This is all more than a bit over the top, and drips with the very undisguised racism that is the cause of the disturbances…”

“Nonetheless, the commentators, even if they articulate themselves through the orientalist prism, alight on the heart of the matter: Europe, like anywhere else in this deregulated, unemployed, privatised, pulverised, atomised, lobotomised cosmos, where the slavering corybantic market fundamentalists would yet privatise the heavens and lay off Saint Peter and the Archangel Gabriel if they thought it would enable them to compete better with Estonia’s flat tax, sits atop a powder keg of righteous anger, the predictable product of gross inequality and racism both within its borders and in its relations with the developing world.”

“The paternalist left has abandoned them at best, and at worst actively participates in racist and Islamophobic attacks disguised as a defence of la laïcité républicaine, and the far left is only marginally better. The left must remember, as in New Orleans, globalisation is not merely a question of class, but explicitly one of race (and, one might add, gender).”
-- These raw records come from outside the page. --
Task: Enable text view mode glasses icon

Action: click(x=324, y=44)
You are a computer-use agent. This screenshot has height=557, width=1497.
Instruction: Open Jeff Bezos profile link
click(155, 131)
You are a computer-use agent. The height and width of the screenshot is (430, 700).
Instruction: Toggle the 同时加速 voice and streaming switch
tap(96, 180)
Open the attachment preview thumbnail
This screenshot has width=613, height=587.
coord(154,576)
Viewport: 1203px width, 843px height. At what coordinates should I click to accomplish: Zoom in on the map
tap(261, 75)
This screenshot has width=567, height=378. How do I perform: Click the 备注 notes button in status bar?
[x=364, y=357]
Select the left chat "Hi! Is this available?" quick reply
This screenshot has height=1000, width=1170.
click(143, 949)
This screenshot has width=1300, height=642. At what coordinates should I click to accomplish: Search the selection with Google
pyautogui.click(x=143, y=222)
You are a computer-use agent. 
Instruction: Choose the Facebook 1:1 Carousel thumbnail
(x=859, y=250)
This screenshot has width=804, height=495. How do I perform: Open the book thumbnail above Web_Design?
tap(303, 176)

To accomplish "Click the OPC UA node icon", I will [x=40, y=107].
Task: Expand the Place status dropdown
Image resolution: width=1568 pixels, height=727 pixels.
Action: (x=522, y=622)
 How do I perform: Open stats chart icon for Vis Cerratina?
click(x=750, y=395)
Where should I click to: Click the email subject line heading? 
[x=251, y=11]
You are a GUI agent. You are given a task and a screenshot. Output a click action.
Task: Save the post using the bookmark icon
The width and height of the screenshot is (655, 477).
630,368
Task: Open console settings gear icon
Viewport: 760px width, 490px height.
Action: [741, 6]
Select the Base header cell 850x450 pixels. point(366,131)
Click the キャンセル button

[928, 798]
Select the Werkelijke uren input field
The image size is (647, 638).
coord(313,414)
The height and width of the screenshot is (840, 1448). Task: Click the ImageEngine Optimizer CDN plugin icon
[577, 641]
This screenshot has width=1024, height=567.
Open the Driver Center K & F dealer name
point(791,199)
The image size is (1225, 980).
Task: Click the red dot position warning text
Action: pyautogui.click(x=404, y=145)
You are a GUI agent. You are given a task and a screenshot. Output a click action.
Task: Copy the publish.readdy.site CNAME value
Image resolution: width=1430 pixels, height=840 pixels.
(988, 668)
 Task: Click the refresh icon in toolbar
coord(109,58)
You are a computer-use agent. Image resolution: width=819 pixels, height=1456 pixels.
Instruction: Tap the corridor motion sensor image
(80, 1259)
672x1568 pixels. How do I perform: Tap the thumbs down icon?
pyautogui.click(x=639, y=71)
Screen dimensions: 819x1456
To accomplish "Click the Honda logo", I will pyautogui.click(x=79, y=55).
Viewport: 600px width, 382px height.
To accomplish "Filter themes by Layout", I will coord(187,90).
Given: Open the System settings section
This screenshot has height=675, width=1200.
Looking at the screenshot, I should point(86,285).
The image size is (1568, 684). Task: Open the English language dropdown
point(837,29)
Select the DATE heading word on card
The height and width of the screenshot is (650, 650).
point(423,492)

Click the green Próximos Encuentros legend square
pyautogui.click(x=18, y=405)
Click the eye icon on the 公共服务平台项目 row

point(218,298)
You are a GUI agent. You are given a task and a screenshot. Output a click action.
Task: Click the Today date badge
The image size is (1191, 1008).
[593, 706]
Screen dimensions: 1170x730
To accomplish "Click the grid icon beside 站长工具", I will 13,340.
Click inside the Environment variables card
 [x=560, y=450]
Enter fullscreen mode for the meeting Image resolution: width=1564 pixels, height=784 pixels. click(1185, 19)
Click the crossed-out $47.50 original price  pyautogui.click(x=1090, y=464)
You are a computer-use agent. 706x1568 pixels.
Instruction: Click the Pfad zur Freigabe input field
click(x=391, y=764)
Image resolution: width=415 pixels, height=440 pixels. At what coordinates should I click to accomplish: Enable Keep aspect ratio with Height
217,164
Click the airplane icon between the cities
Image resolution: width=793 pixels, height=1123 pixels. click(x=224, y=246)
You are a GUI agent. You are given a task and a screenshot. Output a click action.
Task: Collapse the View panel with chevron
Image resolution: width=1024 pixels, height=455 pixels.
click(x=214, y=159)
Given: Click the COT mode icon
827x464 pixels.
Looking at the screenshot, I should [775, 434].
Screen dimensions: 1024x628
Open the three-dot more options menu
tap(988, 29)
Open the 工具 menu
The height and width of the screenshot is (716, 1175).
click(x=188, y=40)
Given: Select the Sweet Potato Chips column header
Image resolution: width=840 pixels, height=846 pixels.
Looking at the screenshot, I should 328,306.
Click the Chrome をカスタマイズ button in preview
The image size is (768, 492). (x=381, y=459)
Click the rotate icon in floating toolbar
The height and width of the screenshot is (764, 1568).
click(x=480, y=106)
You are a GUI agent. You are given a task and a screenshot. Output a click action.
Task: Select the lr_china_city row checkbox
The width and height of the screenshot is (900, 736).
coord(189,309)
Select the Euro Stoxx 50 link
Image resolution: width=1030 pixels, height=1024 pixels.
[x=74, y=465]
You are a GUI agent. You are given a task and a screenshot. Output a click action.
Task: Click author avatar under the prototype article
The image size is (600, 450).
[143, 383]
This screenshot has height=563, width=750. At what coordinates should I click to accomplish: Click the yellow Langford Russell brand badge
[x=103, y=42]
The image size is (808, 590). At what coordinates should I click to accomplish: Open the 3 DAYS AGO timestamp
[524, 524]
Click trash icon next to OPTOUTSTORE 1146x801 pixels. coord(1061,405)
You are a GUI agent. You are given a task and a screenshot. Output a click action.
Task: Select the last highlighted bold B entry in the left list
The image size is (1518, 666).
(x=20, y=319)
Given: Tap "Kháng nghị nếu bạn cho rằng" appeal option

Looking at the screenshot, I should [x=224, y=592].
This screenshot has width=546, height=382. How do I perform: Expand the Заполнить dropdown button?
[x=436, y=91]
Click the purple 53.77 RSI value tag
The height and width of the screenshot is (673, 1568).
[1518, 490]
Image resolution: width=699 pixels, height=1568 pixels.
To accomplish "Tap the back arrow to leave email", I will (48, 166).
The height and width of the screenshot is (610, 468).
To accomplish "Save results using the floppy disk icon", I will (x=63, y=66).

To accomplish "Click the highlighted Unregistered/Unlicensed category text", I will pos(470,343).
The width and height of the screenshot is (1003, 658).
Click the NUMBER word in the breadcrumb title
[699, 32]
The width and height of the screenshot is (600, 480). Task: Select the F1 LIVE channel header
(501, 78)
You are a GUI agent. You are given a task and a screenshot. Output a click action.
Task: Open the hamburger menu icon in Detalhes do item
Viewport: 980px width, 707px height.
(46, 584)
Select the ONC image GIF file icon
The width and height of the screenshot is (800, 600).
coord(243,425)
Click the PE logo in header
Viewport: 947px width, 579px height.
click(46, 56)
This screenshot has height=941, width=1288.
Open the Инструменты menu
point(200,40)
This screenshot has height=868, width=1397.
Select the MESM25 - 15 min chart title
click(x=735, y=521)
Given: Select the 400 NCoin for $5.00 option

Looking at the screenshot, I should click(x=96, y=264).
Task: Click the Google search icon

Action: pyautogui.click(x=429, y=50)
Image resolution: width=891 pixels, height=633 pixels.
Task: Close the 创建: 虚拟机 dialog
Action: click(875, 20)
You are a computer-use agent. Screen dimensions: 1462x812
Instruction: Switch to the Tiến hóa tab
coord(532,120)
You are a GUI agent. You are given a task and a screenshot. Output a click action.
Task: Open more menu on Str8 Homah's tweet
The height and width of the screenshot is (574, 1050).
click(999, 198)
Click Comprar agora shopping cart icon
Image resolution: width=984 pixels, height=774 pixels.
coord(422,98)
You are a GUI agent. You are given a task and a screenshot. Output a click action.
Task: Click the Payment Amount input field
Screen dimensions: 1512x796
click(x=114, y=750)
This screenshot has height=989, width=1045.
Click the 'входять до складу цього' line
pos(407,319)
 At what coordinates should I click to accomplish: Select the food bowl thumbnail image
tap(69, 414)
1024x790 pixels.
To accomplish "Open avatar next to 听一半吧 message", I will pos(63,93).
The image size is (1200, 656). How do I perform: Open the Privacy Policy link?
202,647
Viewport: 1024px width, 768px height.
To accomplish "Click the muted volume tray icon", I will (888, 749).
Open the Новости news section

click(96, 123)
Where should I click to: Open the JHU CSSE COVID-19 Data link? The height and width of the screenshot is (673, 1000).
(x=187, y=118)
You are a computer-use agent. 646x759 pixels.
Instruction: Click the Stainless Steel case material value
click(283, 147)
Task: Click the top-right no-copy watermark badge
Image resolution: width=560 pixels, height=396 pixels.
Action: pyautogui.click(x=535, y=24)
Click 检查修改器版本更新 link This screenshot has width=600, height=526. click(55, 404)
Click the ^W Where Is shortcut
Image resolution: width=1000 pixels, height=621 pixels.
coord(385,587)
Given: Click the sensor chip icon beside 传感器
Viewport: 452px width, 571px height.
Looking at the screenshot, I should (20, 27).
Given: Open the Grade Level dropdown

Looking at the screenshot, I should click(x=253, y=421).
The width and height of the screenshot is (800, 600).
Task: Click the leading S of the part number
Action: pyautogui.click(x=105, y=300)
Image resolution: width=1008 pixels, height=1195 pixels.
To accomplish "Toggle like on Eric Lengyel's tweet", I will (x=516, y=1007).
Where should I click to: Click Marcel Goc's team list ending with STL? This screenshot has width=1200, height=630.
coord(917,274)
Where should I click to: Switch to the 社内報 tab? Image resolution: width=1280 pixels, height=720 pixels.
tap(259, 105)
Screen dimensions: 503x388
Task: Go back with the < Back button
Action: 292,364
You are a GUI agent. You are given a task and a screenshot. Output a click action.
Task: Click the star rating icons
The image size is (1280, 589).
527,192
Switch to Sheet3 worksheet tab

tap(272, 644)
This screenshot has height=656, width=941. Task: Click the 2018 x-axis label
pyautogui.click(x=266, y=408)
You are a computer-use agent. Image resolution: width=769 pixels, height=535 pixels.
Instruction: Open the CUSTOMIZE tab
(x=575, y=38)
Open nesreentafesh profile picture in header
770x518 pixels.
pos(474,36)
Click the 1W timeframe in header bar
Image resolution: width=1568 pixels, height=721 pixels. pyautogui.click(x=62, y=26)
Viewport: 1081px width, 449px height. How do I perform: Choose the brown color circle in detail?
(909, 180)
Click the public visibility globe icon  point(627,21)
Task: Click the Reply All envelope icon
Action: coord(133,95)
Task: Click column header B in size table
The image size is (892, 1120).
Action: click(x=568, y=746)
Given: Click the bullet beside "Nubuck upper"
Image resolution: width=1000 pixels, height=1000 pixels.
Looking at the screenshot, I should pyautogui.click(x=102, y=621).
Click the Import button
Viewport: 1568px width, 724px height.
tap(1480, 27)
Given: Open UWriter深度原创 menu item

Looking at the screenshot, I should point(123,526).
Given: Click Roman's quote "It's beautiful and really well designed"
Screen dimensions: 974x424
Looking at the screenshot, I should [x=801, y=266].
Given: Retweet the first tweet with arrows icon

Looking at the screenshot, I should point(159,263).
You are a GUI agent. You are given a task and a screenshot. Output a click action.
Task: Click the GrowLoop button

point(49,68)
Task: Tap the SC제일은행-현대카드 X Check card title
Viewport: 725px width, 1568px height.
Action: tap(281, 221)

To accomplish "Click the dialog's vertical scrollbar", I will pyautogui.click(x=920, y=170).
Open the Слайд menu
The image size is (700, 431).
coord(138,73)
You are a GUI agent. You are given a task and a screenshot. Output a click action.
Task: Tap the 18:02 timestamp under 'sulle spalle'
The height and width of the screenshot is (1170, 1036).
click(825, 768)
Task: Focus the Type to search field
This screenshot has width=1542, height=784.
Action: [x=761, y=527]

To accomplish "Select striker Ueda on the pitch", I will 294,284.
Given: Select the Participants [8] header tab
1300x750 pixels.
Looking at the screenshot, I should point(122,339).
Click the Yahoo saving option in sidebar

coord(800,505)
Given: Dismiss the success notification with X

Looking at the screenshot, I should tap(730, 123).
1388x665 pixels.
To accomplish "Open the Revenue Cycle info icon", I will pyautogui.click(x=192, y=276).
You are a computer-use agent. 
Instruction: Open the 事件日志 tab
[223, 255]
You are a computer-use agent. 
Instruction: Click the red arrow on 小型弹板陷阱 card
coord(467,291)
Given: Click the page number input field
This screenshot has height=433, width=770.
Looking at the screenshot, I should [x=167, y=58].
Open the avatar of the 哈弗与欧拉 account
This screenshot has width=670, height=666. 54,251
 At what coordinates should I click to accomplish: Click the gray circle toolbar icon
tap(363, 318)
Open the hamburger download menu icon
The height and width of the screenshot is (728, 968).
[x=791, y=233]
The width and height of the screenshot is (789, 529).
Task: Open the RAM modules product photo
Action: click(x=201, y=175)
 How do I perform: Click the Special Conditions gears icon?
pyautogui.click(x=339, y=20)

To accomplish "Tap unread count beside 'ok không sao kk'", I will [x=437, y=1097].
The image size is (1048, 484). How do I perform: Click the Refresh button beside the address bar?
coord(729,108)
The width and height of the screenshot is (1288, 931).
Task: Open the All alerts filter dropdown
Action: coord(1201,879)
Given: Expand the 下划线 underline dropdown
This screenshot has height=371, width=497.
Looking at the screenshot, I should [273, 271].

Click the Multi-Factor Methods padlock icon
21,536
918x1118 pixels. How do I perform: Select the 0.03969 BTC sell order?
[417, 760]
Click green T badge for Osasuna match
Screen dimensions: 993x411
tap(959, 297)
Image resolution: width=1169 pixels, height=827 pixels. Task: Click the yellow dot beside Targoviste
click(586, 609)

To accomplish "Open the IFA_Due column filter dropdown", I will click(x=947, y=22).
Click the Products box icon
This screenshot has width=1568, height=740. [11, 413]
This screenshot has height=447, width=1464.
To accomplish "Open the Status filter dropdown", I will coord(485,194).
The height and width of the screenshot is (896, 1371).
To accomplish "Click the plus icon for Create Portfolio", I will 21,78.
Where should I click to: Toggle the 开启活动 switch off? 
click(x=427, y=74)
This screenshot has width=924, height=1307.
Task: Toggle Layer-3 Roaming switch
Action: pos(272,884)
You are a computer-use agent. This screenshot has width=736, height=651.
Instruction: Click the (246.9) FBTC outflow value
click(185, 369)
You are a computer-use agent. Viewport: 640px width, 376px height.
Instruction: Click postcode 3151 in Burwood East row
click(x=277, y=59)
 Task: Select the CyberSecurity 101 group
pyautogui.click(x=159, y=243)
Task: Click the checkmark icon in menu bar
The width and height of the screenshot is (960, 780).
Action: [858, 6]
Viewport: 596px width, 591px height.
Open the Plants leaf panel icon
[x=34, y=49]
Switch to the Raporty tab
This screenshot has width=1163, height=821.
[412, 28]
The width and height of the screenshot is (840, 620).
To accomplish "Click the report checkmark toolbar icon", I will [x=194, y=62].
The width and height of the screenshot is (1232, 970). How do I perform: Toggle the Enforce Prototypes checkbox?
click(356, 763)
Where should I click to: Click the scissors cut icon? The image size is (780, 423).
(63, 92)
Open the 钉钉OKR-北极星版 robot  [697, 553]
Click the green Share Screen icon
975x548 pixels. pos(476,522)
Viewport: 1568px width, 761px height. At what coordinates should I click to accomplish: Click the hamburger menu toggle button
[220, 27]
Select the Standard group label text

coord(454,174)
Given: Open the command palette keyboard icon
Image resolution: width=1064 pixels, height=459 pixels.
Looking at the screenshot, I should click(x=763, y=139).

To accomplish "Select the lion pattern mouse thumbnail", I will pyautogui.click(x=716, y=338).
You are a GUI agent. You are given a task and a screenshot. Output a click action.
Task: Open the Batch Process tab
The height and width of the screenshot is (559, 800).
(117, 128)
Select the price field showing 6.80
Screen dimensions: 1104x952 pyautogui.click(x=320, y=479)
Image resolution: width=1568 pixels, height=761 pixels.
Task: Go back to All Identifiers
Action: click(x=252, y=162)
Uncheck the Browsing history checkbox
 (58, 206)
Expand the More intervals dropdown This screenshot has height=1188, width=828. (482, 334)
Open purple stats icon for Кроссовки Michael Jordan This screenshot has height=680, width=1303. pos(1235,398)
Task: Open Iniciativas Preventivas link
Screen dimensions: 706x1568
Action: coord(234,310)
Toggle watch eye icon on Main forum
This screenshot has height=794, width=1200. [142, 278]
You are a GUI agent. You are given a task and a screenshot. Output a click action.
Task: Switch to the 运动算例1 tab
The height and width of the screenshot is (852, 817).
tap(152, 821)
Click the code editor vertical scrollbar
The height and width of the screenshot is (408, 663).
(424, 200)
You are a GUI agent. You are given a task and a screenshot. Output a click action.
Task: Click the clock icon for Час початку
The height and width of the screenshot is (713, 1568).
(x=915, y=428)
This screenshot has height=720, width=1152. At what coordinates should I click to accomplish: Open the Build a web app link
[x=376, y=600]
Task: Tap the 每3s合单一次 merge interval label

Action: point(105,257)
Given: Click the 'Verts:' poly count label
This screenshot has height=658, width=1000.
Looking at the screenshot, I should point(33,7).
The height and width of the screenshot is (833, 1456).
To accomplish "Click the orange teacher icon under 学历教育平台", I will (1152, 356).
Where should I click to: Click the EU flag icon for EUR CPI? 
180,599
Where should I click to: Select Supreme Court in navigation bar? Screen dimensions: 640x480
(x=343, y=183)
“It is true that this abandonment of the field allows fundamentalists to fill the void, just as a similar attitude by social democrats to their traditional (white) working class constituency opens the door to the far right, but it is not true, as not a few have been reporting, that the riots are a product of Islamist agents provocateurs. First of all, it should be noted that the rioters are not just ‘beurs’ – French verlan for Arabs – but also black youth. Secondly, to be sure, the riots are anger uncorked, but there is also an explicit political aspect to their actions: “We’ll stop when Sarkozy steps down,” said a Strasbourg rioter, according to the Guardian.”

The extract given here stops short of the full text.